━━━━━ Supplied data

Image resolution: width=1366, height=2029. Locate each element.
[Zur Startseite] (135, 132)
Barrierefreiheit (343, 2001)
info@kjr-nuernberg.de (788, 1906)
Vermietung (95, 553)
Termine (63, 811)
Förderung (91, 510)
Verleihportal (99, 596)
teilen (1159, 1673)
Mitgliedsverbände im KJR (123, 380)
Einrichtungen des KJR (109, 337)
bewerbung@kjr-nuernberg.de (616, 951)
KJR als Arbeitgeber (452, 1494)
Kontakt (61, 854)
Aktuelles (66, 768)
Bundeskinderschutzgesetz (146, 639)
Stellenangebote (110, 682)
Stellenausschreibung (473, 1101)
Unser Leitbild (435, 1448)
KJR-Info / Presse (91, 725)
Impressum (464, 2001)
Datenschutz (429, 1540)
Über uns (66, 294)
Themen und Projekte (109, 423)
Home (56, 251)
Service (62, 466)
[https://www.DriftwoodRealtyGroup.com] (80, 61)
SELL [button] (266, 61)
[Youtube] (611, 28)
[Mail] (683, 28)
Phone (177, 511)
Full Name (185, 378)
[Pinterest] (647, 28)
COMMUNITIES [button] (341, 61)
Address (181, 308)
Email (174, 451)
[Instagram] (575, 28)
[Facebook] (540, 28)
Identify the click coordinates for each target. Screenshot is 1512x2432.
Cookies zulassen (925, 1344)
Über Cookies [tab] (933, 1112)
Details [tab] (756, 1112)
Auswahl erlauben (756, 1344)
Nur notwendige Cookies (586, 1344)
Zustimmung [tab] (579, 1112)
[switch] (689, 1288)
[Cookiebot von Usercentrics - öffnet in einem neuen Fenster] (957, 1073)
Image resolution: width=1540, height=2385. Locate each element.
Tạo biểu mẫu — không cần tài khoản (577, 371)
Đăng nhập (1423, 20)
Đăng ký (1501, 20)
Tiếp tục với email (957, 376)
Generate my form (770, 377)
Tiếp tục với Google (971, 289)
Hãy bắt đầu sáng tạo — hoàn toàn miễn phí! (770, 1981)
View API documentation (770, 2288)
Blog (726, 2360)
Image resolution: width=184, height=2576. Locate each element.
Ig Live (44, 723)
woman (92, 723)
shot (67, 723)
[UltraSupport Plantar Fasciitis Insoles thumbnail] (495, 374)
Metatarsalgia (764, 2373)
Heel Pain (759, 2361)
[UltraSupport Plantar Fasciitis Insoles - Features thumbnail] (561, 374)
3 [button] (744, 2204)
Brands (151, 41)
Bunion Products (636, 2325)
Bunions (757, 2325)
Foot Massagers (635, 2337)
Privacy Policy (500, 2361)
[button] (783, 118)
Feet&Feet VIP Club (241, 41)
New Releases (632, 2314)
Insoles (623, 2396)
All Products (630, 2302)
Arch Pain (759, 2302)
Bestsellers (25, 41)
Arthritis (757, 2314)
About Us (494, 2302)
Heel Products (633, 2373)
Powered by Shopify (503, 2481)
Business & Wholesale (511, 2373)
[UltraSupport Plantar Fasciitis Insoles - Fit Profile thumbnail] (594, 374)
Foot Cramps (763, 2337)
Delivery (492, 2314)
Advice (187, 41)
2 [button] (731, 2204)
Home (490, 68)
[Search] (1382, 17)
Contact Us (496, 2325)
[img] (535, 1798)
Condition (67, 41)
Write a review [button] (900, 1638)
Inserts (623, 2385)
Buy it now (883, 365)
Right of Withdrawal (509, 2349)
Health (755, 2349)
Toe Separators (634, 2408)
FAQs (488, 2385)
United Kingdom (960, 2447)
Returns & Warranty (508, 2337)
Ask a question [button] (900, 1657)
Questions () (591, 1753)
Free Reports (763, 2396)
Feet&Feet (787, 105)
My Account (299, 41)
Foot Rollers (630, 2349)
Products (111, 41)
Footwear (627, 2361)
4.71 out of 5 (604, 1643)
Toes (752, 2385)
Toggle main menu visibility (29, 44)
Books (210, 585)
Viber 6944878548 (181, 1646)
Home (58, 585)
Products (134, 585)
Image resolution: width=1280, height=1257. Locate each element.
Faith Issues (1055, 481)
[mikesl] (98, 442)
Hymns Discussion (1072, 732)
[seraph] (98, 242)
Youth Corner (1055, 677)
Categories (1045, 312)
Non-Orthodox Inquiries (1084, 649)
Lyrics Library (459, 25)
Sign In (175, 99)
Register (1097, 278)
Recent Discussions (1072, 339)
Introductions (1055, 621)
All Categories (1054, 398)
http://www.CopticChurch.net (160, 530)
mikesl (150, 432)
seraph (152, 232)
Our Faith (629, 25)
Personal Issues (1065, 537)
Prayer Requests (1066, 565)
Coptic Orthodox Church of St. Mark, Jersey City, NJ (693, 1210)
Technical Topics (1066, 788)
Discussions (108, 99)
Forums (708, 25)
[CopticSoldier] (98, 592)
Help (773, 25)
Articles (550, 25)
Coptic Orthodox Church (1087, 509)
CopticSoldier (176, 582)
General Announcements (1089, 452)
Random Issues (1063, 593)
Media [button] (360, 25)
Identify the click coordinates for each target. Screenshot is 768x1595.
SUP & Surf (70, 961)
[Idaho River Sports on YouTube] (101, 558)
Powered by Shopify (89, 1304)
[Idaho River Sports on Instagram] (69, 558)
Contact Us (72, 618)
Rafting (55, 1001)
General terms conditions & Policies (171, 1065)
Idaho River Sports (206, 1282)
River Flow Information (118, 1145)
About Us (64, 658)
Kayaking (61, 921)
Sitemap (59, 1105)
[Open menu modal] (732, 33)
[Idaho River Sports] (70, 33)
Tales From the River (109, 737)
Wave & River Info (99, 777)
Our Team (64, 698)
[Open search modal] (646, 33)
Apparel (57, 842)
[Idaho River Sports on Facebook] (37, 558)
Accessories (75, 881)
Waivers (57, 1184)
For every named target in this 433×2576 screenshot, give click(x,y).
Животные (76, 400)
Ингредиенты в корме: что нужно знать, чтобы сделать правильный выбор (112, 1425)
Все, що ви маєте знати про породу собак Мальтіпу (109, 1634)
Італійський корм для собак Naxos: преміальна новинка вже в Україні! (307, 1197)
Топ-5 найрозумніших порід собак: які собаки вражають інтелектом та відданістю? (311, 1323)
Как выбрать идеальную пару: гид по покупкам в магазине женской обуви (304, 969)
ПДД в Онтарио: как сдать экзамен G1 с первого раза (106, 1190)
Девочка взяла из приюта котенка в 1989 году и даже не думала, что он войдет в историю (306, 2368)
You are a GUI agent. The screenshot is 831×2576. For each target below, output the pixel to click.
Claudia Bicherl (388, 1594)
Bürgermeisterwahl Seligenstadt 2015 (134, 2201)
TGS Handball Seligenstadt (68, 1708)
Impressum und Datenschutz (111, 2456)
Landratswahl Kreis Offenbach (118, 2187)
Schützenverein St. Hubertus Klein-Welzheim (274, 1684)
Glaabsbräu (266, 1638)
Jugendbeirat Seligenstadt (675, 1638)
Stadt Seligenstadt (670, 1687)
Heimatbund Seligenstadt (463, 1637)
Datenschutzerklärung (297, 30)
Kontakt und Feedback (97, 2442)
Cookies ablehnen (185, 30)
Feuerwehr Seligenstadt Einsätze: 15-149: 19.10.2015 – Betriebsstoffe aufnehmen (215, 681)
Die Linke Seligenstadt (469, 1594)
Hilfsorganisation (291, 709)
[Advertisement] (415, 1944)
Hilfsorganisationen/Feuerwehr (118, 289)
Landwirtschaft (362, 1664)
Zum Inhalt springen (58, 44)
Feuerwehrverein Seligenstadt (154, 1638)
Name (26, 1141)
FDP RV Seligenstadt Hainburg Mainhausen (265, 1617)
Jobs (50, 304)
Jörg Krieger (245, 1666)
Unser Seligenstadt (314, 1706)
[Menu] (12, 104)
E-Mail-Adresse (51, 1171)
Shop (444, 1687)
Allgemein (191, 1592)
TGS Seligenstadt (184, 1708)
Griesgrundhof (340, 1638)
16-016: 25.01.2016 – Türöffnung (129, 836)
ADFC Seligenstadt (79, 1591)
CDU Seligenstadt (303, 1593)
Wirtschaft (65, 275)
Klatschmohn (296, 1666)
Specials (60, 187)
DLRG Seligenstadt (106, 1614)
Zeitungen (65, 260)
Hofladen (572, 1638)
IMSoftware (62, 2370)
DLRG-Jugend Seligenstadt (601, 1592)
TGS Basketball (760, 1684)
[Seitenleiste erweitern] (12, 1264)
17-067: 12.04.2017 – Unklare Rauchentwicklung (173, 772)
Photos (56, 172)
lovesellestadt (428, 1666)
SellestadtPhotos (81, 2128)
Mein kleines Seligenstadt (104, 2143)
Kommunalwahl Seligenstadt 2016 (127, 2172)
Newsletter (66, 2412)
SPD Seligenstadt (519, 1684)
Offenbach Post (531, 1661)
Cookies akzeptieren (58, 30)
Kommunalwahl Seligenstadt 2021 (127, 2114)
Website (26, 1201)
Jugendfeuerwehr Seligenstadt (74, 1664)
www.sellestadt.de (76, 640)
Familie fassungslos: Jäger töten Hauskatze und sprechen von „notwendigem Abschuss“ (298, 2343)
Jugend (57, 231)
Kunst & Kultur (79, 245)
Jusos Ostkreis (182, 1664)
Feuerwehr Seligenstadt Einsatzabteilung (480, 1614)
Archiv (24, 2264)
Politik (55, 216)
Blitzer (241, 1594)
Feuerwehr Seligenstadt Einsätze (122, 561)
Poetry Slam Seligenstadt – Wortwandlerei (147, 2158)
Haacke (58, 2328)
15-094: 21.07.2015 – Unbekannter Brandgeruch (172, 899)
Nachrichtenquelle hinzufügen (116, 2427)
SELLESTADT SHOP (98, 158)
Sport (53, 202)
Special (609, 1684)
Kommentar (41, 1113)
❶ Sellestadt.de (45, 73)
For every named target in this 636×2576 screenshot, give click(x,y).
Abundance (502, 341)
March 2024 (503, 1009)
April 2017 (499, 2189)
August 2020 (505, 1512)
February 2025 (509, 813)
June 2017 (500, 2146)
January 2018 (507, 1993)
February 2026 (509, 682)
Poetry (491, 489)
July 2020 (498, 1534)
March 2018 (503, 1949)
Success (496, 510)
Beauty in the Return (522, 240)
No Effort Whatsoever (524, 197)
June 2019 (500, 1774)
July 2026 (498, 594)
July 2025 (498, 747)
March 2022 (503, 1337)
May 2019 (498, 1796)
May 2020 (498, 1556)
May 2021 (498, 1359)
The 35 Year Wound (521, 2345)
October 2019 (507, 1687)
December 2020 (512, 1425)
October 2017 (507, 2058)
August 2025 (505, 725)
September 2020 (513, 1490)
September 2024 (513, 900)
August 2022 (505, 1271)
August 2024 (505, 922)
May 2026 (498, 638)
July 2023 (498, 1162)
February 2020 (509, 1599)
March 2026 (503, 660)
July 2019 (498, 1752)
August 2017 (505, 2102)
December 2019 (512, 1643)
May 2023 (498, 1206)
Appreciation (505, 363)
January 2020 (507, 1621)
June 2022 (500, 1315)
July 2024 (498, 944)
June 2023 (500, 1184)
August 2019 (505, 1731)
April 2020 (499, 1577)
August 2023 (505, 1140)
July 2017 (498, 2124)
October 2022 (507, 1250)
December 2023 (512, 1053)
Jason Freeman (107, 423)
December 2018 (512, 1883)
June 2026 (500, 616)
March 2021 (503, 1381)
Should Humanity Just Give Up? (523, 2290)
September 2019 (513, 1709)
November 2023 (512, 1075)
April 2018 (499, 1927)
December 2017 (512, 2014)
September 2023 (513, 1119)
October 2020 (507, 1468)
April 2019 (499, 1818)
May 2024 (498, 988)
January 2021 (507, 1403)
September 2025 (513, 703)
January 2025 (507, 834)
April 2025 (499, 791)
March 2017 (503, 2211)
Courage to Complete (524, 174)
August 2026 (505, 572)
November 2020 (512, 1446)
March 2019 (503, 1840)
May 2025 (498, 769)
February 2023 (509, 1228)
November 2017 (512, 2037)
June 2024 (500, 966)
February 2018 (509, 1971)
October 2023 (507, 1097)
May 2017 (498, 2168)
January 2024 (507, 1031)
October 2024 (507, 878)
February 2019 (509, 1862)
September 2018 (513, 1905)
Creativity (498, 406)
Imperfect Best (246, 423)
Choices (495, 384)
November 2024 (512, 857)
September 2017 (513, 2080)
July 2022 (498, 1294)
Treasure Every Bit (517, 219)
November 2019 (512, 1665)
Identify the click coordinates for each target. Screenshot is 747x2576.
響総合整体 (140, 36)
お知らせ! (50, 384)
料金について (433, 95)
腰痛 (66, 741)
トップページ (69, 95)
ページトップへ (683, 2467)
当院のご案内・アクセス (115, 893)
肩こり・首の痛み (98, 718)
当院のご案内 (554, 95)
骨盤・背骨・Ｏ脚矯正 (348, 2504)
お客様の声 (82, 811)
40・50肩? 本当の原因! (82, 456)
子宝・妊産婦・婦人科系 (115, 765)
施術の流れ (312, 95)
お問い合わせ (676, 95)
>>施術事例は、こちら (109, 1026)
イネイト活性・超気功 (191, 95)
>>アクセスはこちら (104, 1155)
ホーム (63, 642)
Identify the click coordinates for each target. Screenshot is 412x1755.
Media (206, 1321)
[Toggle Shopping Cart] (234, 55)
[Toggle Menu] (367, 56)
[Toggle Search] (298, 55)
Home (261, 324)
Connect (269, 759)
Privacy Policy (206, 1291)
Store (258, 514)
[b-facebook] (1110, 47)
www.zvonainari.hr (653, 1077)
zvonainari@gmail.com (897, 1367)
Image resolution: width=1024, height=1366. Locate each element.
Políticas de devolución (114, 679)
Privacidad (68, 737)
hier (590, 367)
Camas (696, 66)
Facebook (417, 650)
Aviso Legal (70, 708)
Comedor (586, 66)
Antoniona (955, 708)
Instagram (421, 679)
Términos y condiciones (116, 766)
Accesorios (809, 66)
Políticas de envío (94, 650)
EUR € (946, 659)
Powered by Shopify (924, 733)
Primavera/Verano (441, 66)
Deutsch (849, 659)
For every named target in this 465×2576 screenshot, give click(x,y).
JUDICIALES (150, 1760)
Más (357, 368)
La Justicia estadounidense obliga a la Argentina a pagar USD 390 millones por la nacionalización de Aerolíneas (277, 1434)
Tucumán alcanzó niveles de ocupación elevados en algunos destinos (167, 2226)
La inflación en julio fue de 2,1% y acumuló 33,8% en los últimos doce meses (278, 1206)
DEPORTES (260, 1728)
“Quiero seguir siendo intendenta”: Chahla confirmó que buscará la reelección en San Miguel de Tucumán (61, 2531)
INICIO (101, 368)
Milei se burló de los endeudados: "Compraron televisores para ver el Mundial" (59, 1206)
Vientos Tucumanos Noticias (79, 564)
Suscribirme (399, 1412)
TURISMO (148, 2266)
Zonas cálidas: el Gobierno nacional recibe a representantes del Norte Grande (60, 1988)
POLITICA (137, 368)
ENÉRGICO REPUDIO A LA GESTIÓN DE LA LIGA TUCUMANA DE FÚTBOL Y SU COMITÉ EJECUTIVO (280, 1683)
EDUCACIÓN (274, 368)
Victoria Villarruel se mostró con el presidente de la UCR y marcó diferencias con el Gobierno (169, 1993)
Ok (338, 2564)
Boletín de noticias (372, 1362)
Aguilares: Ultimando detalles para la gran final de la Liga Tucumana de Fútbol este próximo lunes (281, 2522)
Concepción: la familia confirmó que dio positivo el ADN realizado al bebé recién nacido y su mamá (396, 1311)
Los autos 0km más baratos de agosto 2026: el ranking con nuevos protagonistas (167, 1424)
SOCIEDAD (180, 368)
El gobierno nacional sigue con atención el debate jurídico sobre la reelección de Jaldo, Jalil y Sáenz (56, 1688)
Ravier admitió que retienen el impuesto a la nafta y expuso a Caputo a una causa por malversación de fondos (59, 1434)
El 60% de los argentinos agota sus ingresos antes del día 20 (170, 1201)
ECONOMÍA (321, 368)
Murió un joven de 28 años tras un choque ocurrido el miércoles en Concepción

━━━━━━━━━━

▶ [What to work on]
Lines holding the word "March" should be copied from the entries above.

▶ [Expected answer]
March 2024 (503, 1009)
March 2018 (503, 1949)
March 2022 (503, 1337)
March 2026 (503, 660)
March 2021 (503, 1381)
March 2017 (503, 2211)
March 2019 (503, 1840)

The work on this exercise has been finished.